No, the blue line through the center of the cheese and around the outside under the rind is an odorless, tasteless, and completely edible vegetable ash.
Does your cheese contain trans fats?
No, no – a million times no.
Do you use a vegetarian rennet?
Yes. It is a microbial (vegetarian) rennet.
Can I visit Cypress Grove's creamery?
We always welcome visitors to our creamery, though we are unable to offer tours of our production facilities. Our regular office hours are weekdays from 8:30am to 4:30pm Pacific. We have no tasting room or retail sales at our creamery.
Goat and Dairy Questions
How many goats are on the dairy?
We have approximately 500 milking does and a total of about 750 goats on the dairy.
What breeds do you have?
Our dairy consists of four breeds: Toggenburg, Saanen, Alpine, and Lamancha. Toggenburgs are known to produce milk with lots of butter fat, while Saanens are known for high volume. Alpines are known to have consistent and lengthy lactations. Lamancha goats have high milk production and high butterfat content, but they are most well-known for their incredibly small "gopher-like" ears.

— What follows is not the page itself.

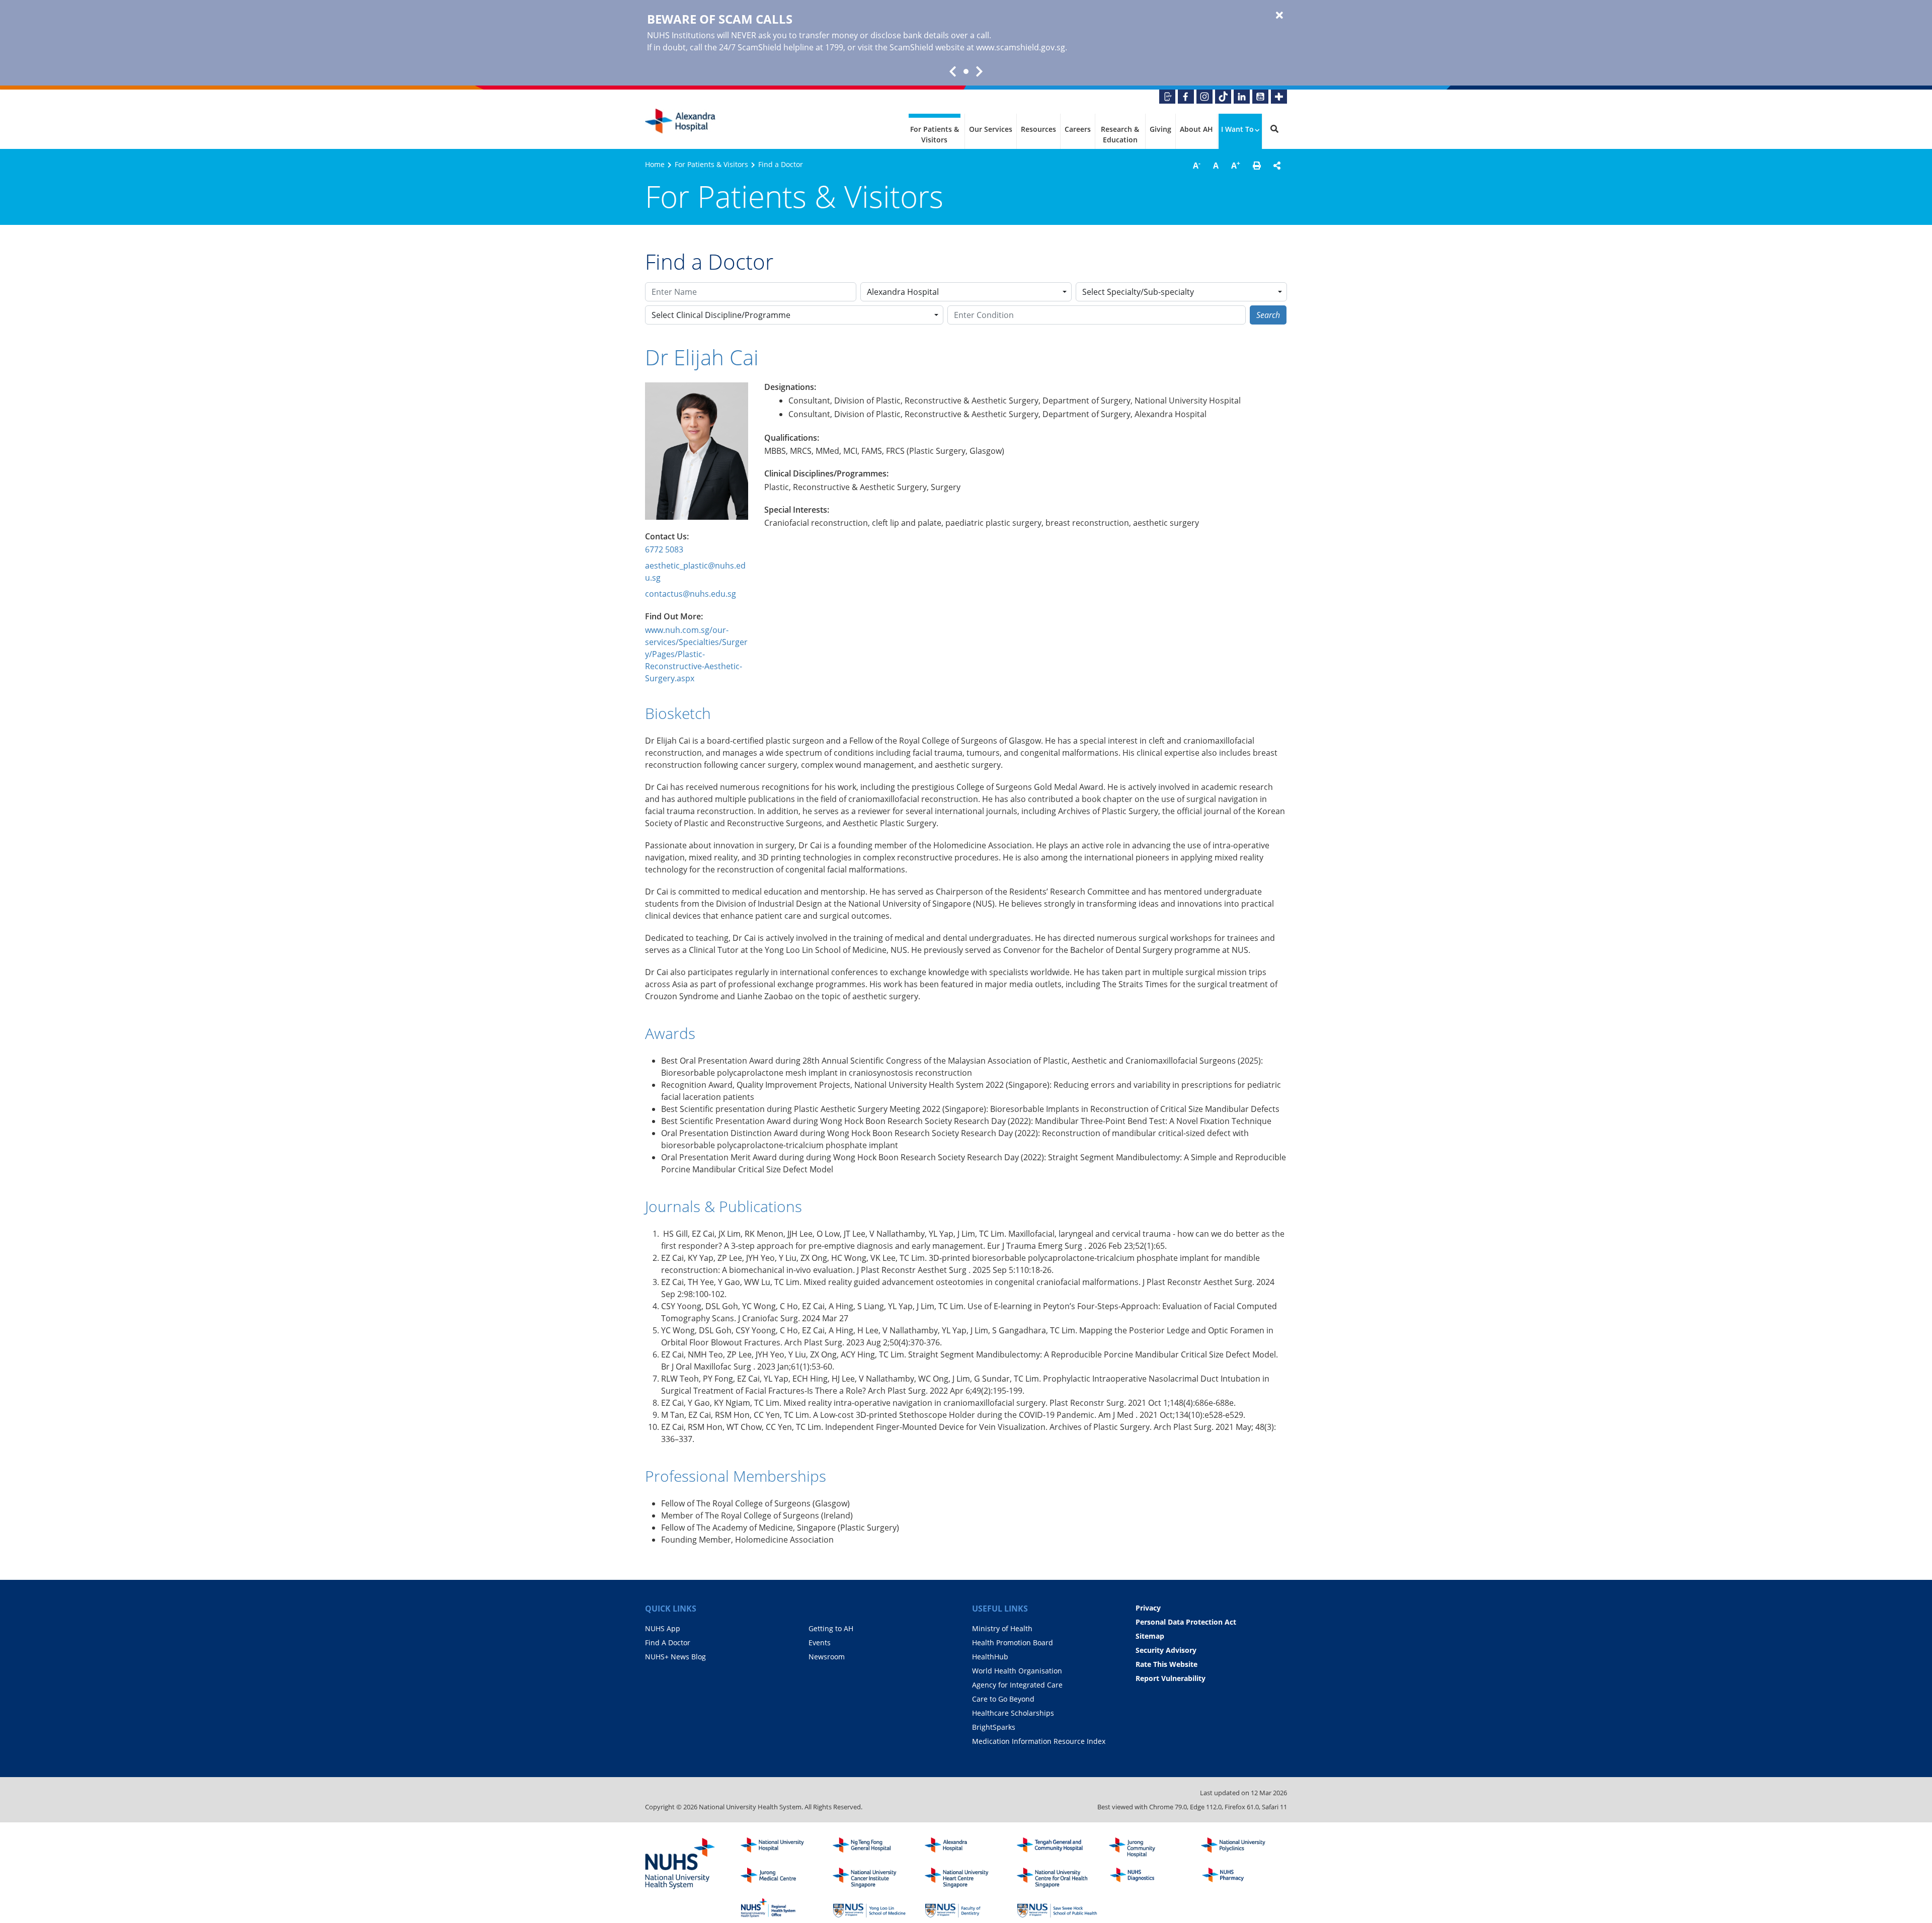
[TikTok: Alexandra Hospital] (1223, 97)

How often are the goats milked?
Our goats are milked twice daily (6am and 6pm).
How are the goats milked?
We have a 48 stanchion milking machine. Milking takes approximately a minute-and-a half, and the herd's average production is roughly 0.83 gallons per day, per doe.
How often does a doe kid, and how many kids to they typically have?
We breed our goats once a year and they have on average two kids at each kidding.
Do your goats and sheep receive antibiotics or growth hormones?
On occasion, goats may receive antibiotics when they are ill. However, it is illegal to use milk that tests positive for antibiotics in the United States. To ensure the highest milk quality, we test every batch of milk that we pick up for antibiotics, butterfat, protein, and bacteria. Our goats never receive growth hormones of any type.
What do you feed the goats?
Our goats are fed a balanced diet that includes a grain mixture specifically formulated for our herd including alfalfa and Timothy hay - plus they always have access to lush Humboldt pasture land.
What are those things hanging from the goats' necks?
They are commonly referred to as wattles. It is believed that these skin appendages are evolutionary remnants of a gland no longer needed or required by the body, hence its outward appearance. They serve absolutely no known function. Some goats have them, some don't. When a doe has wattles, it is likely her kids will have them, too.
Do you still buy goat milk from other producers now that you are producing your own milk?
Yes. Though we do have a small dairy producing very high-quality milk, it supplies a fraction of what’s needed to keep our cheese-loving customers satisfied. In addition to working with California and Oregon dairies, we supplement our domestic supply of goat milk with imported curd. This allows us to meet the demand for our high-quality products.
Can I come and visit the dairy?
We welcome visitors at our creamery, but the 24/7 operations at our dairy means that we're really not set up to host drop-in visitors. Thanks very much for your interest in visiting us here in beautiful Humboldt County!